My Best Day in Ministry: Kim Mills

Kim Mills has rapidly become one of my favorite bloggers.  She is a breath of fresh air in a world of often stale blogs about faith and family, and I highly recommend that you follow her blog.  The address can be found at the bottom of the page. You can also follow her on Twitter at @reccewife. I am honored to have her be part of this series.

This may come to a shock to you, but my husband and I haven’t always felt like we fit in at Church.  Don’t get me wrong, our Church, it’s one of the most welcoming and loving places I have ever walked into.  We have great friends and feel at home there. 

But my husband is an Armoured Reconnaissance soldier with the Canadian Forces.  And he follows Jesus with his whole heart.  Those two worlds are hard to reconcile.  There are very few soldiers in our church.  Or in any church we know.  Whether it’s the long absences from home that make it next to impossible for him to be active in any official Church ministries, or that booming Drill Sgt.

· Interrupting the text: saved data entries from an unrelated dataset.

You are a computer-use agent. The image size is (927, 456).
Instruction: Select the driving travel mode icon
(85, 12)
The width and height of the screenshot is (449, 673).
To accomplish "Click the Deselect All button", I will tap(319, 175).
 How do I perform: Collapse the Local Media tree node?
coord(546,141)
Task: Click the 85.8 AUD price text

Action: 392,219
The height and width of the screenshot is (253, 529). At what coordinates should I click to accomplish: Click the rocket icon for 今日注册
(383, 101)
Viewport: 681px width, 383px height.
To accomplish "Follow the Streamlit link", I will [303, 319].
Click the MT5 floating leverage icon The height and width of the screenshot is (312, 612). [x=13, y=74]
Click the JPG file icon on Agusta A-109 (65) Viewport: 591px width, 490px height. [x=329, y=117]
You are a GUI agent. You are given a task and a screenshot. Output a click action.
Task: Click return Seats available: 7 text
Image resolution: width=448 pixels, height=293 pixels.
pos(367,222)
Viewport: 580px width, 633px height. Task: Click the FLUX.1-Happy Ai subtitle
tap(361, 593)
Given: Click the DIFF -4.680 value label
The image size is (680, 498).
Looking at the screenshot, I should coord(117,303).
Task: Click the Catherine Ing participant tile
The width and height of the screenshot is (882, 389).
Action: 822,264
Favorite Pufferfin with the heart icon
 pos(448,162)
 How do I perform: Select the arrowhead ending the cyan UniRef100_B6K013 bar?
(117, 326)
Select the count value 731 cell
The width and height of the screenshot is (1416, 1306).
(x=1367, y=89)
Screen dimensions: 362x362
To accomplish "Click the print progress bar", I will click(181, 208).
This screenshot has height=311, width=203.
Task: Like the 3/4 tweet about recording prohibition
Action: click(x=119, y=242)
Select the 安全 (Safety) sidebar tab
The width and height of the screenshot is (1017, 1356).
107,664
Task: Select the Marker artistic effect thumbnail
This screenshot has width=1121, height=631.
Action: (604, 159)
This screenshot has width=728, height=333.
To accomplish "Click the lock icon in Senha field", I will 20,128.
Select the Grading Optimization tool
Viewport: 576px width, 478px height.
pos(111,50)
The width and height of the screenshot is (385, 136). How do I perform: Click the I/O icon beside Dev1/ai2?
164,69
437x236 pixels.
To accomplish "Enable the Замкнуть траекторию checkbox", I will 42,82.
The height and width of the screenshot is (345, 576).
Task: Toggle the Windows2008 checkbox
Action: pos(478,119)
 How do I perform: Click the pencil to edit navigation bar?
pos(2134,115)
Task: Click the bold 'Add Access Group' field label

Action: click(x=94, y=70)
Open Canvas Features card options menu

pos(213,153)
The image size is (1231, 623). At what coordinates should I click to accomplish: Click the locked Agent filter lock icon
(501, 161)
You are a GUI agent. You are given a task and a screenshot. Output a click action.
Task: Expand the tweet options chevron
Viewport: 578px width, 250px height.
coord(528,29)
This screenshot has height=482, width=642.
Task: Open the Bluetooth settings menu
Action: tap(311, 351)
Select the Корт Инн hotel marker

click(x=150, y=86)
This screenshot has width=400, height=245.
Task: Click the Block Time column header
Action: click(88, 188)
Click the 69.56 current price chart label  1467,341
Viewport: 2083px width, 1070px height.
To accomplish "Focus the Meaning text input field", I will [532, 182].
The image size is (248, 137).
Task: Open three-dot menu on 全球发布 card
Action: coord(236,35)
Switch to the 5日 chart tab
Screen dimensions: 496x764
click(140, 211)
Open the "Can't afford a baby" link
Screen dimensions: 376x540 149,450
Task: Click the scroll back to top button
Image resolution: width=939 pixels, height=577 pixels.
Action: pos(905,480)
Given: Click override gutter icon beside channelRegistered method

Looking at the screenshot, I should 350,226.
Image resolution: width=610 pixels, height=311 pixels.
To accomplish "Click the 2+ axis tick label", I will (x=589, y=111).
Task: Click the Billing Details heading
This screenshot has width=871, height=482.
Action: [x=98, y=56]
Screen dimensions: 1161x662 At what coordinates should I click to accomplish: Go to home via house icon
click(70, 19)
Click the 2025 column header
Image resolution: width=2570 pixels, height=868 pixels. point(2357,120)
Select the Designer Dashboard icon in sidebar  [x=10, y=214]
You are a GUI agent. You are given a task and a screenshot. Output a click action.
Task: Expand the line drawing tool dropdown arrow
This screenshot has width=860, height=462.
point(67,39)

Voice that announces when the Service is starting to our chatty Sunday morning congregation still lingering in the Foyer... he’s never cared much that he tends to stand out.

As a slightly more self-conscious person, with a love for Jesus, a fondness for tattoos, an ability to speak louder and faster to longer I talk, and a slight *ahem* potty mouth... I can be a little conspicuous in most Christian circles.

That big word, Ministry, has always seemed hard, for both of us.  Neither of us grew up in Church, Ministry seemed like one of those ‘Christianese’ words.  Something a little foreign that we needed to learn and do to in order to do things right.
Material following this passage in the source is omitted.